## AIM OF THE EXERCISE
Word for word, repeat each entry that follows.

+---+

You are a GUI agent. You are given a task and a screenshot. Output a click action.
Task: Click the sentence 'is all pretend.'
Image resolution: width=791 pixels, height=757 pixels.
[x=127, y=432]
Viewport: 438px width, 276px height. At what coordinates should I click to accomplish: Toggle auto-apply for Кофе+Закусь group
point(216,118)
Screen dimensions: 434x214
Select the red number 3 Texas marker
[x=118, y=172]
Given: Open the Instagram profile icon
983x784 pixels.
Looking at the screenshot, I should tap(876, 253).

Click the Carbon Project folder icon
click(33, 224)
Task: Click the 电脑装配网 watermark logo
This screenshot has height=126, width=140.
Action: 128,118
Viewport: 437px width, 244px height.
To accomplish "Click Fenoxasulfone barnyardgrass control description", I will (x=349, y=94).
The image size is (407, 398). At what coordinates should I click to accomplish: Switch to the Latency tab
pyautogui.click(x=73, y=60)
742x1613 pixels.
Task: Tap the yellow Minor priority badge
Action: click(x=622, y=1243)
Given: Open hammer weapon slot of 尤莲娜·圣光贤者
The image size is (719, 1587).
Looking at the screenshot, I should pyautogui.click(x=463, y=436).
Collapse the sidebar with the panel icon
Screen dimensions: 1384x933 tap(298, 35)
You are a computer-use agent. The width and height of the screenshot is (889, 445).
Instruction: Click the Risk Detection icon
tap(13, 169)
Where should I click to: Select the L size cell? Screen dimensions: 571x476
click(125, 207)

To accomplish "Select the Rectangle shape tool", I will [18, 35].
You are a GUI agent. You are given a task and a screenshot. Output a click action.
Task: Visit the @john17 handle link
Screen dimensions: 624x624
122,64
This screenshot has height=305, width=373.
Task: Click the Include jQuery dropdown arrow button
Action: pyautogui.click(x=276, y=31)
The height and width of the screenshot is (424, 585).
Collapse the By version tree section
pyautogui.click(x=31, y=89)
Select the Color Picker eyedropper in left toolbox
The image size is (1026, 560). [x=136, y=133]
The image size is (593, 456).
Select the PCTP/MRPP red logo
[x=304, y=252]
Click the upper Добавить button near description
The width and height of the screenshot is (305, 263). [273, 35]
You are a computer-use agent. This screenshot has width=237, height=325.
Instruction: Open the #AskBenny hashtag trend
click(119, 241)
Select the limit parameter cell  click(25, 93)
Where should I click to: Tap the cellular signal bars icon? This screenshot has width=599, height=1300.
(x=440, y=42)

+---+

## EXERCISE OUTPUT
You are a GUI agent. You are given a task and a screenshot. Output a click action.
Task: Click the sentence 'is all pretend.'
Image resolution: width=791 pixels, height=757 pixels.
[x=127, y=432]
Viewport: 438px width, 276px height. At what coordinates should I click to accomplish: Toggle auto-apply for Кофе+Закусь group
point(216,118)
Screen dimensions: 434x214
Select the red number 3 Texas marker
[x=118, y=172]
Given: Open the Instagram profile icon
983x784 pixels.
Looking at the screenshot, I should tap(876, 253).

Click the Carbon Project folder icon
click(33, 224)
Task: Click the 电脑装配网 watermark logo
This screenshot has height=126, width=140.
Action: 128,118
Viewport: 437px width, 244px height.
To accomplish "Click Fenoxasulfone barnyardgrass control description", I will (x=349, y=94).
The image size is (407, 398). At what coordinates should I click to accomplish: Switch to the Latency tab
pyautogui.click(x=73, y=60)
742x1613 pixels.
Task: Tap the yellow Minor priority badge
Action: click(x=622, y=1243)
Given: Open hammer weapon slot of 尤莲娜·圣光贤者
The image size is (719, 1587).
Looking at the screenshot, I should pyautogui.click(x=463, y=436).
Collapse the sidebar with the panel icon
Screen dimensions: 1384x933 tap(298, 35)
You are a computer-use agent. The width and height of the screenshot is (889, 445).
Instruction: Click the Risk Detection icon
tap(13, 169)
Where should I click to: Select the L size cell? Screen dimensions: 571x476
click(125, 207)

To accomplish "Select the Rectangle shape tool", I will [18, 35].
You are a GUI agent. You are given a task and a screenshot. Output a click action.
Task: Visit the @john17 handle link
Screen dimensions: 624x624
122,64
This screenshot has height=305, width=373.
Task: Click the Include jQuery dropdown arrow button
Action: pyautogui.click(x=276, y=31)
The height and width of the screenshot is (424, 585).
Collapse the By version tree section
pyautogui.click(x=31, y=89)
Select the Color Picker eyedropper in left toolbox
The image size is (1026, 560). [x=136, y=133]
The image size is (593, 456).
Select the PCTP/MRPP red logo
[x=304, y=252]
Click the upper Добавить button near description
The width and height of the screenshot is (305, 263). [273, 35]
You are a computer-use agent. This screenshot has width=237, height=325.
Instruction: Open the #AskBenny hashtag trend
click(119, 241)
Select the limit parameter cell  click(25, 93)
Where should I click to: Tap the cellular signal bars icon? This screenshot has width=599, height=1300.
(x=440, y=42)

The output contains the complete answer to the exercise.